▸ **Assignment**
Below are several entries. Transcribe exactly those lines that fall from the one with "Task: Open the macertification.fr link" through the one with "The height and", end lines included.

▸ **Data for review**

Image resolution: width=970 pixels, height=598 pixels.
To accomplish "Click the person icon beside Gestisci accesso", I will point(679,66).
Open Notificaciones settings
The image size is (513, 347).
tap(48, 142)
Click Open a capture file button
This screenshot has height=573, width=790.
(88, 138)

==

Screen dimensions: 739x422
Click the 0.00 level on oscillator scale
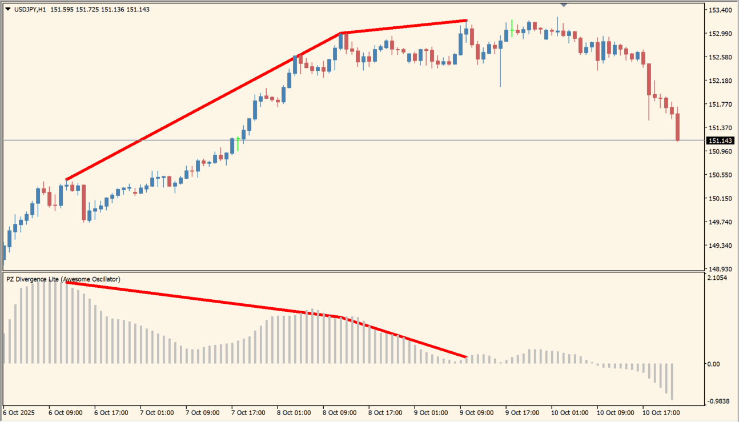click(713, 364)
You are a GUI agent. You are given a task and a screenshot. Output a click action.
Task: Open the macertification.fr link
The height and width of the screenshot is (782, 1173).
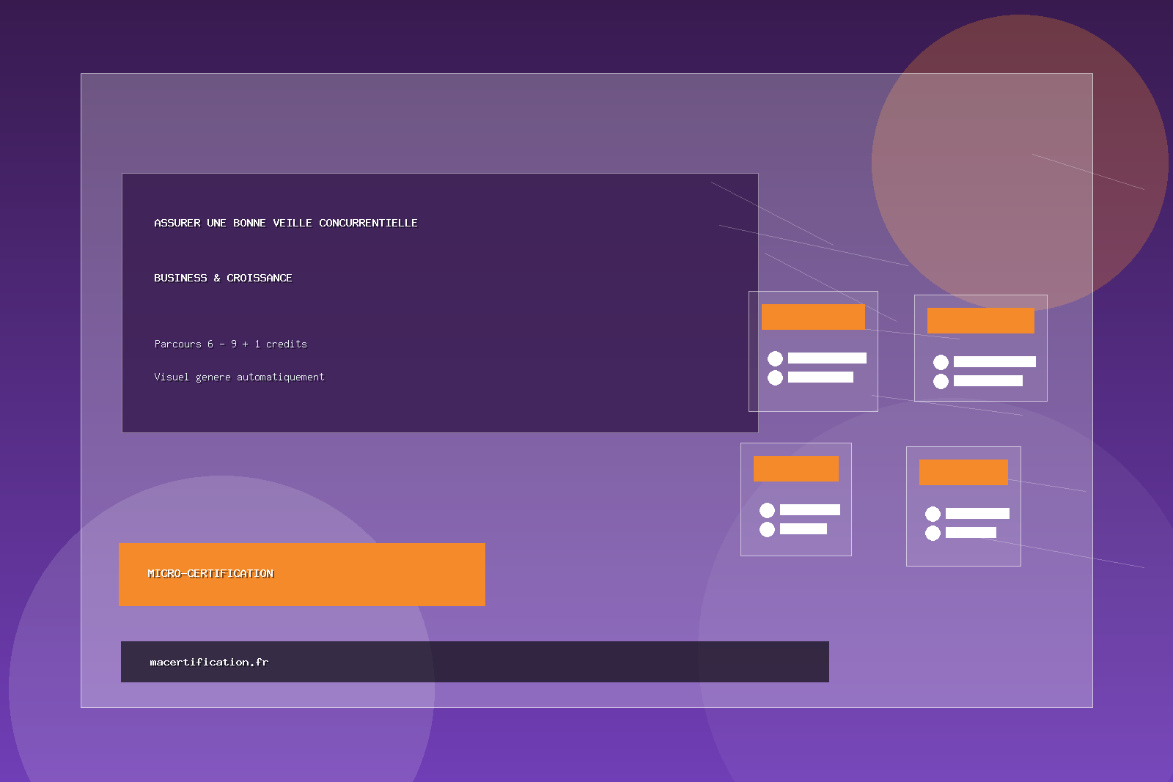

* * *

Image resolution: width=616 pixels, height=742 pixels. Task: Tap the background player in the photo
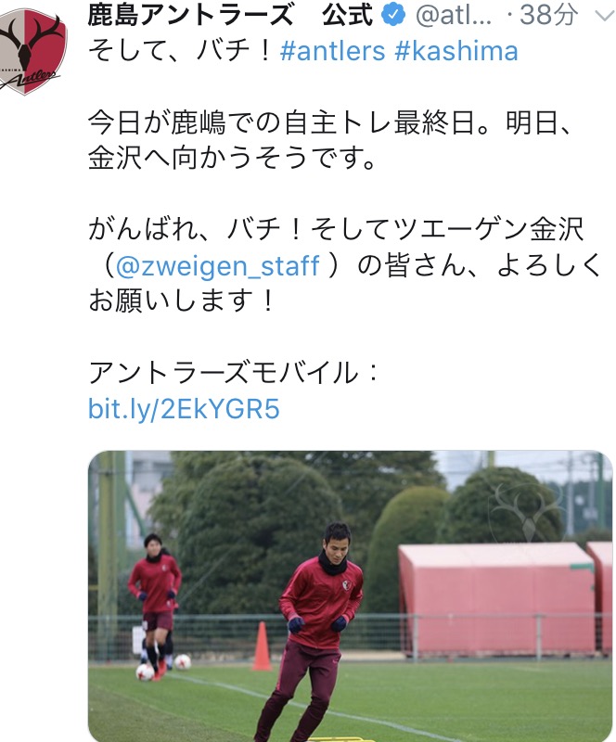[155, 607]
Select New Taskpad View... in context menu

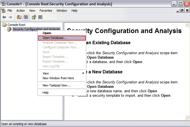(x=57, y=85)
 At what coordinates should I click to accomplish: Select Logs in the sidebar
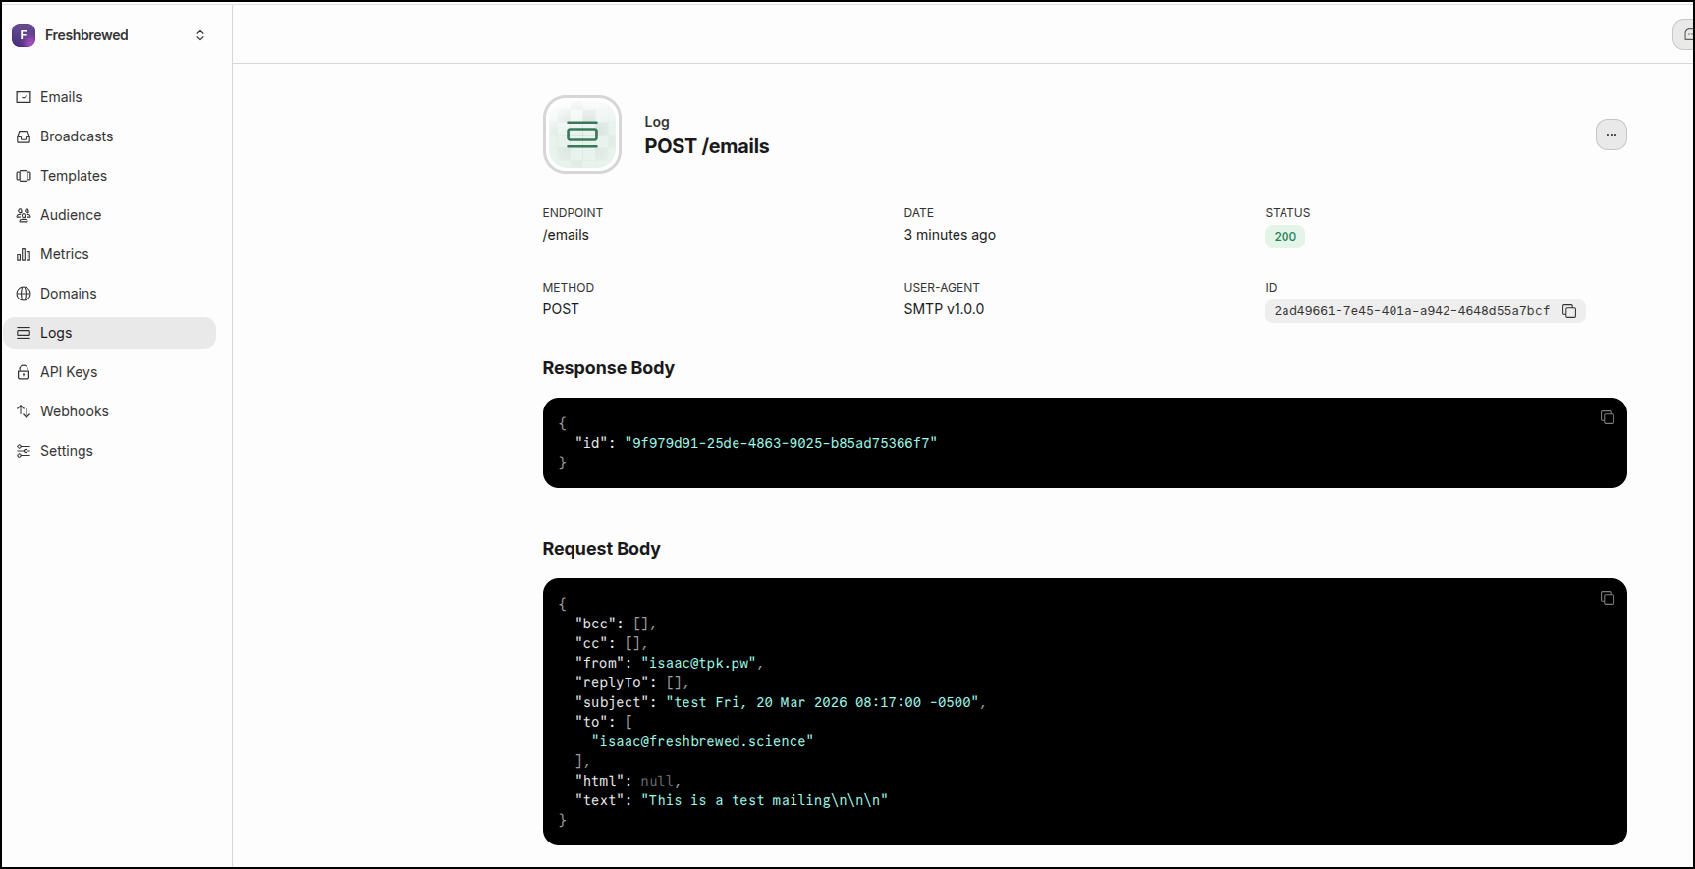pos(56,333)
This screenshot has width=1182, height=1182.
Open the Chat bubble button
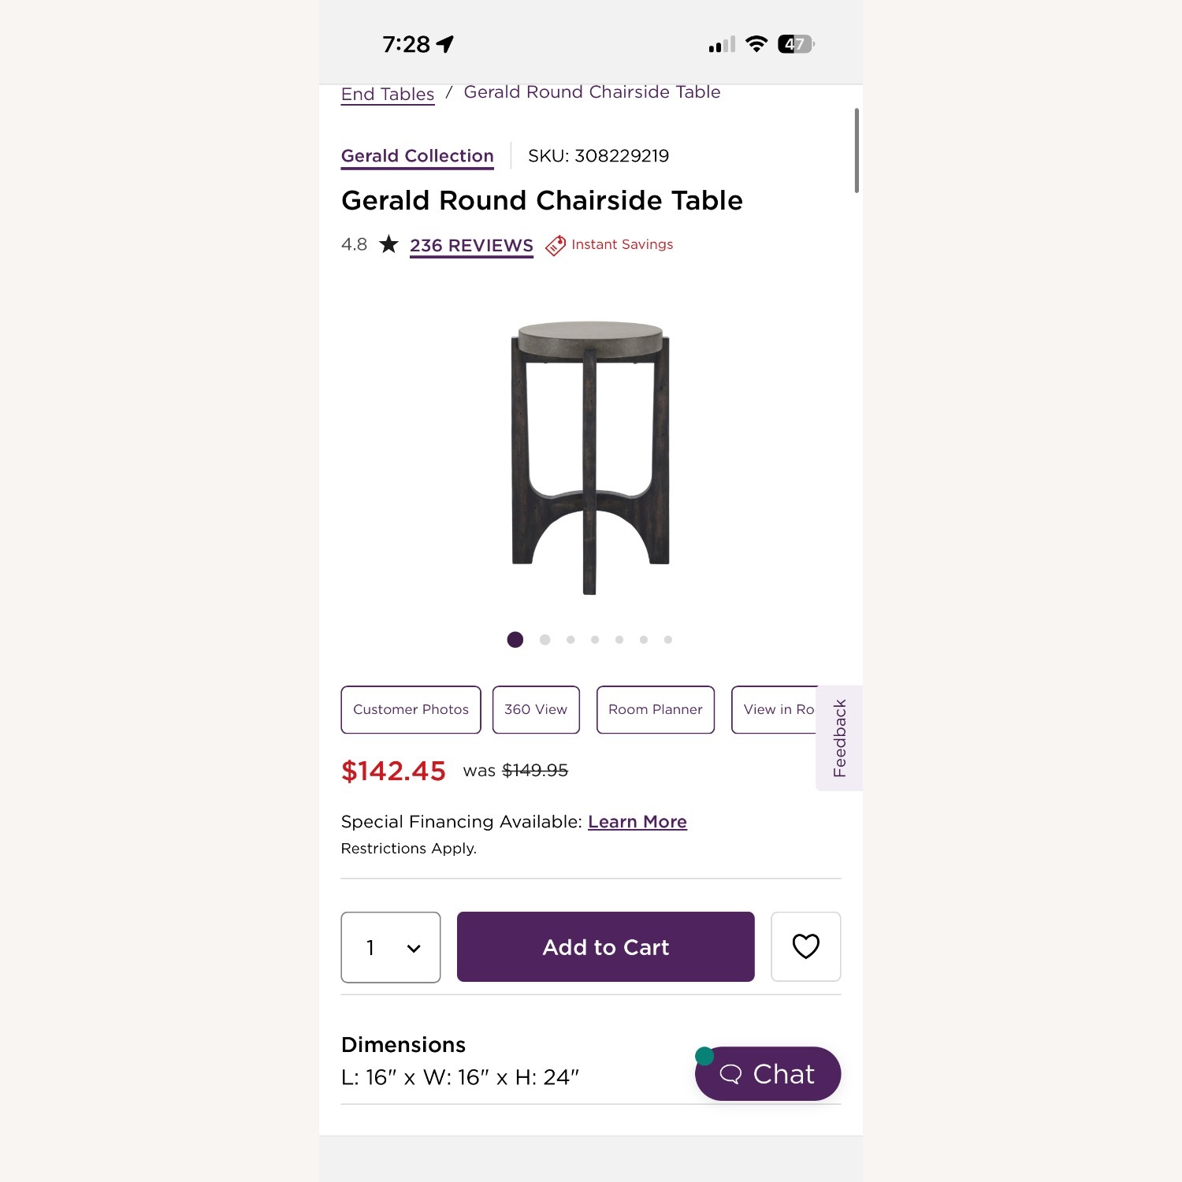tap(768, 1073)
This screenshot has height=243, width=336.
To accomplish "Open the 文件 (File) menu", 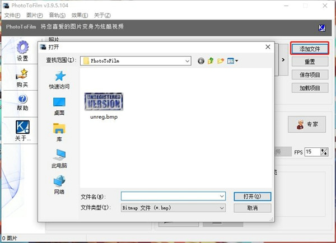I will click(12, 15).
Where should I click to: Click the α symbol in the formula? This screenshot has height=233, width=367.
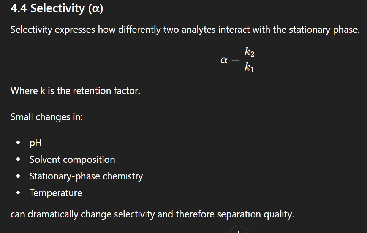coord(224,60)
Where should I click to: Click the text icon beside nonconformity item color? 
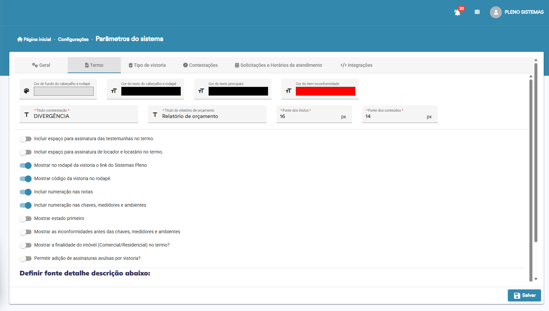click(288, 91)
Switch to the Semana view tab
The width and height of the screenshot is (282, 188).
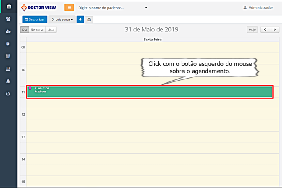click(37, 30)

▸ **Answer space**
Task: Open the macertification.fr link
The height and width of the screenshot is (782, 1173).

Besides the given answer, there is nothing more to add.